_Document extract_:
=-=-=-=-=

On 24 January 1782 she encountered a British fleet under Admiral Sir Samuel Hood, which was sailing to try to relieve St Kitts. The sixth-rate frigate captured Espion near Nevis. Her captain was the Knight of Malta Lieutenant de Vaiseau Chevalier de Montluc de la Bourdonnaye. Hood described her as a large cutter, seven months old, and armed with sixteen 6-pounder guns.

Hood sailed on to Basseterre but the delay occasioned in capturing Espion gave de Grasse time to get out to sea. Although Hood was unable to relieve the siege, he was able to goad de Grasse into three futile attacks on the British fleet on 25 and 26 January. These attacks cost the British 172 men killed and 244 wounded; the French evacuated some 1000 wounded to Sint Eustatius. Hood then sailed away to Barbados. The Brimstone Hill redoubt at St Kitts surrendered on 13 February. Hood and Admiral George Rodney then met and defeated de Grasse at the Battle of the Saintes in early-April.

==Fate==
The British took Espion into service under her existing name and commissioned her on 24 January under the command of Lieutenant Thomas Sevell Shivers. She then sailed for Britain in September 1782. The Admiralty sold Espion in April 1783.

=-=-=-=-=

[Collected data entries]
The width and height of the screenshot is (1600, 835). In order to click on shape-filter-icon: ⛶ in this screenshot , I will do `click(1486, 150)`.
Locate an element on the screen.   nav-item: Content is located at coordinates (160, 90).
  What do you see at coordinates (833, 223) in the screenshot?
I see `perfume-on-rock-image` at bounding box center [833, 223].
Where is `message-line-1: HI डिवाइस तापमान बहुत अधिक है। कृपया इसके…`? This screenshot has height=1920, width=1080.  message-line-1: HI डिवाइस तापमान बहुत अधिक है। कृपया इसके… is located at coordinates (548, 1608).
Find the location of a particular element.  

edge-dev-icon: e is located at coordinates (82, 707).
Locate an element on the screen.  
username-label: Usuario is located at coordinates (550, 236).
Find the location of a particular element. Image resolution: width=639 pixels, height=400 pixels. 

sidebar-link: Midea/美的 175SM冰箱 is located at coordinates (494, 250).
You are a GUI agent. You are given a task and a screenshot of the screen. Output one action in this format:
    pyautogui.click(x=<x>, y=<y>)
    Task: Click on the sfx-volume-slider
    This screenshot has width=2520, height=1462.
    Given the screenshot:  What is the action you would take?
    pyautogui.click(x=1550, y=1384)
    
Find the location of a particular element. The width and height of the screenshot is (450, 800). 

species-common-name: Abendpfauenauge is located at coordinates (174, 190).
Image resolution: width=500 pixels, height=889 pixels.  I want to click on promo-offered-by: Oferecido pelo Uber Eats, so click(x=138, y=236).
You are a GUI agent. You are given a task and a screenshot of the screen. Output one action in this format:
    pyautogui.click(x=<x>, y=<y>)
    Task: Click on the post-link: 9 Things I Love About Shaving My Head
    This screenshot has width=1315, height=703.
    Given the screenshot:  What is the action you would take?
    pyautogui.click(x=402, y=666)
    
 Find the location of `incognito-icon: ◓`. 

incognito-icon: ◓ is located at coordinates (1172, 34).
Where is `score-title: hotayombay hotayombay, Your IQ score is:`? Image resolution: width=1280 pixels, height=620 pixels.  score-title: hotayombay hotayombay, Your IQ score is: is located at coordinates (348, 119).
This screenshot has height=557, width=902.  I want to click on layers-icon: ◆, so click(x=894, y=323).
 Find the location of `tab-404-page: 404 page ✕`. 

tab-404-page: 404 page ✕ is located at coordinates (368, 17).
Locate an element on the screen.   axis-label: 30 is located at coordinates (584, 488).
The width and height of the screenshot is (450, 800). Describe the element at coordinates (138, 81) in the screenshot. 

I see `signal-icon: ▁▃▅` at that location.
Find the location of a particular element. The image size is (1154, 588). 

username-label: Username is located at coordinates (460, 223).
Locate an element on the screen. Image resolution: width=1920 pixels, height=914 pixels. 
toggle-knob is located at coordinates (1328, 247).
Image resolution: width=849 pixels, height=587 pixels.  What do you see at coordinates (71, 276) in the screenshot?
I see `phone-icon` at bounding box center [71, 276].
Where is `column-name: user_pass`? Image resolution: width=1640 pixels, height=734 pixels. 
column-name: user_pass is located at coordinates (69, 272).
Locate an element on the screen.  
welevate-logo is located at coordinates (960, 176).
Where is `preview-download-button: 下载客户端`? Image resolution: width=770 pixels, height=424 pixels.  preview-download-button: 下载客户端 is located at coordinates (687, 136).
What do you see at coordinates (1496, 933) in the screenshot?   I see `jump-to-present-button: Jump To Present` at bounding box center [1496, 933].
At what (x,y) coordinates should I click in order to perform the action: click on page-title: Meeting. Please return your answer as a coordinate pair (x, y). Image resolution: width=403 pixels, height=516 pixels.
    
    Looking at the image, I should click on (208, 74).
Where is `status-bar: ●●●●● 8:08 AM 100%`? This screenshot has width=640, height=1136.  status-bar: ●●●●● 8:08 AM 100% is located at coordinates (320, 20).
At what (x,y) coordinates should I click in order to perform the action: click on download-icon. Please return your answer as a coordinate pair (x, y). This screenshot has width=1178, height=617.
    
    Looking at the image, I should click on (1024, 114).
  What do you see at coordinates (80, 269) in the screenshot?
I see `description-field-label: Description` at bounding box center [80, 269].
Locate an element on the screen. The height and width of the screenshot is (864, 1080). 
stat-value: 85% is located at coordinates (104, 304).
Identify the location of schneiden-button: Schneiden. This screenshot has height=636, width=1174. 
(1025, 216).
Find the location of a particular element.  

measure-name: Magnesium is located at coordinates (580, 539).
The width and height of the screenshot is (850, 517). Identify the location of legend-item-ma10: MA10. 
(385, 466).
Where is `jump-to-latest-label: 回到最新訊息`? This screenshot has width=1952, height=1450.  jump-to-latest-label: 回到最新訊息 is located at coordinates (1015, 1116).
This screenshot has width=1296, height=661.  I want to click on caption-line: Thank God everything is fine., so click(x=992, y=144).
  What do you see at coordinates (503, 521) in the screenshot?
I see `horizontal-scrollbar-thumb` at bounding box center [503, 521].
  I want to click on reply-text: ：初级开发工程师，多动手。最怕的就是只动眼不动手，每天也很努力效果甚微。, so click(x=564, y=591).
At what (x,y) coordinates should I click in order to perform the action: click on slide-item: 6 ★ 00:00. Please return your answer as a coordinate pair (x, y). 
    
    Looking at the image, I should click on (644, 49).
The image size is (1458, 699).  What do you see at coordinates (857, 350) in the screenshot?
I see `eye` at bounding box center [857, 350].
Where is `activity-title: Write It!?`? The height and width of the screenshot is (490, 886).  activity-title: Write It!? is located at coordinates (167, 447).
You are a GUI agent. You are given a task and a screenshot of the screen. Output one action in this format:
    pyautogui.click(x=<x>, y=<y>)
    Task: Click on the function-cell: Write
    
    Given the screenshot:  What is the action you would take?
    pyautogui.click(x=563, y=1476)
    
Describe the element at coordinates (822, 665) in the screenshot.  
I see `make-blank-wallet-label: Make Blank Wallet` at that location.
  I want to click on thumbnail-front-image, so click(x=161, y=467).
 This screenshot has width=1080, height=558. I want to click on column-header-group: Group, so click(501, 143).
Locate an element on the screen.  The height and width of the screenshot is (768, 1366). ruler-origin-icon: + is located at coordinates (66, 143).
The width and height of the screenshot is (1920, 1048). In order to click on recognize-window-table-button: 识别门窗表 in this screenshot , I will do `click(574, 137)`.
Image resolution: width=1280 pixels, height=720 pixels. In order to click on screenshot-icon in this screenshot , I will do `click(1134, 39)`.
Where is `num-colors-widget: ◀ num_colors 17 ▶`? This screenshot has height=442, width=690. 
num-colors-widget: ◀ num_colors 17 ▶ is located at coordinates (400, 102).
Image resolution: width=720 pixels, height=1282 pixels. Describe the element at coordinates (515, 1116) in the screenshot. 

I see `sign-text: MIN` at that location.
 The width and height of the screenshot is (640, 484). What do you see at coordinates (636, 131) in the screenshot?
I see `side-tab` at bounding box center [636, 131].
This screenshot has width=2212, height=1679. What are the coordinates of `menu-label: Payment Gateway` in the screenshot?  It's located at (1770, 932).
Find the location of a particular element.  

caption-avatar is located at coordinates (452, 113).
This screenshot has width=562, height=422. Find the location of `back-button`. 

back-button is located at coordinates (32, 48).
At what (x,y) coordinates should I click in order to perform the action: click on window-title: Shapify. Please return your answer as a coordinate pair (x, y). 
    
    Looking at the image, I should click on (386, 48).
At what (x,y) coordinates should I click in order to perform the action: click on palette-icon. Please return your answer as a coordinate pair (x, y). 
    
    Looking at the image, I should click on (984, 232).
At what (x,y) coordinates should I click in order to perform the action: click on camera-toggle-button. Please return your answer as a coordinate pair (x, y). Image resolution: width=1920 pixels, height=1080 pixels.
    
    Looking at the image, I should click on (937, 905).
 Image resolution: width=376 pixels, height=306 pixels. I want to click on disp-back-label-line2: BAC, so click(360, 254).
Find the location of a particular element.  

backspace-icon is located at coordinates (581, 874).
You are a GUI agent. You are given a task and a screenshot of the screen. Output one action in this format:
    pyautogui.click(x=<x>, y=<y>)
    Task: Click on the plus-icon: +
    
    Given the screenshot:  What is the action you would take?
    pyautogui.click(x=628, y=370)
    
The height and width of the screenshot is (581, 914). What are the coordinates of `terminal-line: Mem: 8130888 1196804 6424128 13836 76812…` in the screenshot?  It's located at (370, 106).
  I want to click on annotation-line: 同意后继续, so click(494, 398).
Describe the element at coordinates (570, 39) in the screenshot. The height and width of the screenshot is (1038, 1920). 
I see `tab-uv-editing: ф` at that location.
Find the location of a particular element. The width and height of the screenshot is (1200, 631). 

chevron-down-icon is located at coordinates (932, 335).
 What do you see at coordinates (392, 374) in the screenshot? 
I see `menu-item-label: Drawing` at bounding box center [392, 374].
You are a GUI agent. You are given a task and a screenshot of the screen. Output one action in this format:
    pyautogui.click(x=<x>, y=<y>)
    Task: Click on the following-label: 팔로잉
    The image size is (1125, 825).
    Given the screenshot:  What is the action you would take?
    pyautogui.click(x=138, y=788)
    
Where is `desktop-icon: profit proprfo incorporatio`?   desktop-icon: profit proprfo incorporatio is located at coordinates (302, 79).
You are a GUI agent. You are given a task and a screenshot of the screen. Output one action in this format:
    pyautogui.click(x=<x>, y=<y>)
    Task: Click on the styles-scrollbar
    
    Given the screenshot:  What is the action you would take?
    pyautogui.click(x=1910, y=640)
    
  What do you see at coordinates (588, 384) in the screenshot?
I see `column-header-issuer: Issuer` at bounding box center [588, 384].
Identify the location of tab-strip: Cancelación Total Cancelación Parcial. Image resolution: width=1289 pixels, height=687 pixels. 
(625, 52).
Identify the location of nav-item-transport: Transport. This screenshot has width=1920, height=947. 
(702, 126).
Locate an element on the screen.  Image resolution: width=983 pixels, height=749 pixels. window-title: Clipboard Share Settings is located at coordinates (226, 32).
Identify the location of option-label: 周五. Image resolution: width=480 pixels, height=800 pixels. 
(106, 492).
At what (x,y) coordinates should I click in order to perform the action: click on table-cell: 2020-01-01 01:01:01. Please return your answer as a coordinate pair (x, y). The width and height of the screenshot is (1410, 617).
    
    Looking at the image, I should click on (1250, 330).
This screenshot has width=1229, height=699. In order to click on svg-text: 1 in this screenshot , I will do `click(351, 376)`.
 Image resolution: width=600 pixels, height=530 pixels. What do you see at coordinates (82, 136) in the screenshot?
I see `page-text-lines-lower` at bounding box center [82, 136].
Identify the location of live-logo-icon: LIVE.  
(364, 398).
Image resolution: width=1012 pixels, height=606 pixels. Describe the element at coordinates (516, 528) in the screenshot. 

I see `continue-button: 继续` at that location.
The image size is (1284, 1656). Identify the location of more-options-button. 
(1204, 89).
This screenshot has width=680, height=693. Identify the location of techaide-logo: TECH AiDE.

=-=-=-=-=

_Questions on the material_:
1. Answer these questions using the passage about the ship Espion.
(a) According to Hood's description, what guns was Espion armed with?
(b) On what date did the Brimstone Hill redoubt at St Kitts surrender?
(c) When did the Admiralty sell Espion?
2. Rewrite everything from the start of the listing down to the line containing "sidebar-link: Midea/美的 175SM冰箱", with "particular element" changed to "specific element" and nothing else altered. Give only those lines.

_Expected results_:
1.
(a) Sixteen 6-pounder guns.
(b) 13 February.
(c) April 1783.

2.
The width and height of the screenshot is (1600, 835). In order to click on shape-filter-icon: ⛶ in this screenshot , I will do `click(1486, 150)`.
Locate an element on the screen.   nav-item: Content is located at coordinates (160, 90).
  What do you see at coordinates (833, 223) in the screenshot?
I see `perfume-on-rock-image` at bounding box center [833, 223].
Where is `message-line-1: HI डिवाइस तापमान बहुत अधिक है। कृपया इसके…`? This screenshot has height=1920, width=1080.  message-line-1: HI डिवाइस तापमान बहुत अधिक है। कृपया इसके… is located at coordinates (548, 1608).
Find the location of a specific element.  

edge-dev-icon: e is located at coordinates (82, 707).
Locate an element on the screen.  
username-label: Usuario is located at coordinates (550, 236).
Find the location of a specific element. Image resolution: width=639 pixels, height=400 pixels. 

sidebar-link: Midea/美的 175SM冰箱 is located at coordinates (494, 250).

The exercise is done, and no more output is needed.